Immediately after I saw Nebraska my impression was that I had seen one of the most enjoyable films of the year and also one of the best. Since then I’ve thought about it several times and it’s in danger of becoming the year’s No 1. There are several reasons why it stands out. First it looks terrific in Black and White CinemaScope with slow pans across the flat landscapes and a higher than usual number of long shot framings by Phedon Papamichael, director Alexander Payne’s regular DoP. Second, the excellent casting and wonderful performances give us convincing representations of communities in the small towns of the ‘high plains’ of Montana, Wyoming and Nebraska. This is a film about a ‘real America’ – strangely beautiful even when run-down and tired. I should also mention the excellent score by Mark Orton. I’m actually listening to the soundtrack streamed live as I write.

Supplied records:
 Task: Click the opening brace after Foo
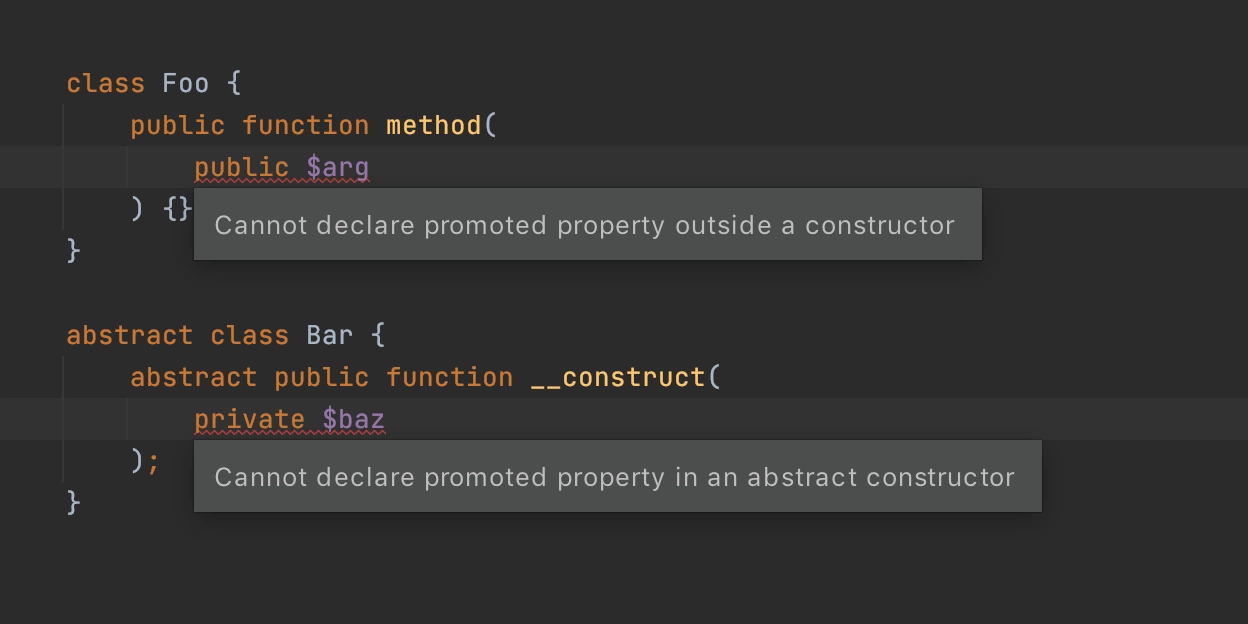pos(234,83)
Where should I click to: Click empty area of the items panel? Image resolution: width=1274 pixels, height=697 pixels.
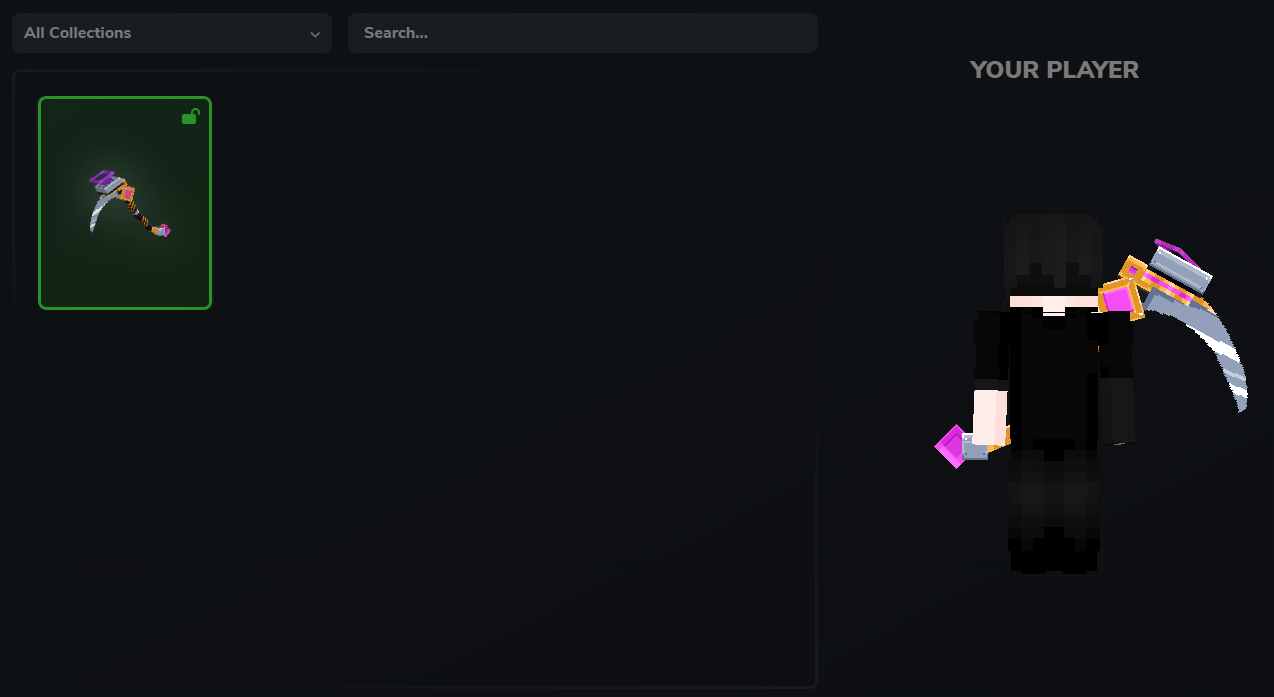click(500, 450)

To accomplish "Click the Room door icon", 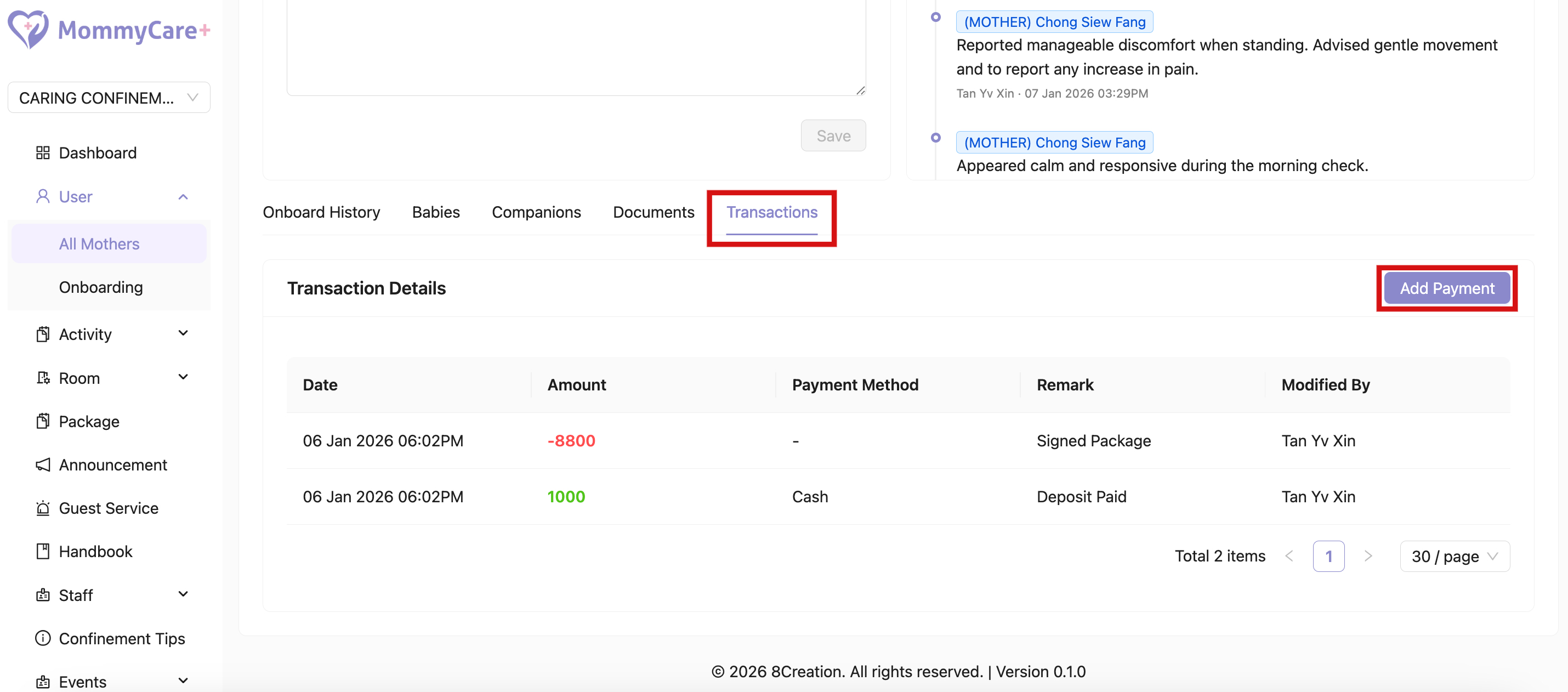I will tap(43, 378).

Description of the task:
Using the Nebraska review, say whether each statement agrees with it, answering yes or no and quoting the words that decide it.
1. The film was shot in color.
2. Phedon Papamichael often works with Alexander Payne.
3. The writer was listening to the film's music while writing.

Output below:
1. No: "it looks terrific in Black and White CinemaScope"
2. Yes: "Phedon Papamichael, director Alexander Payne’s regular DoP"
3. Yes: "I’m actually listening to the soundtrack streamed live as I write."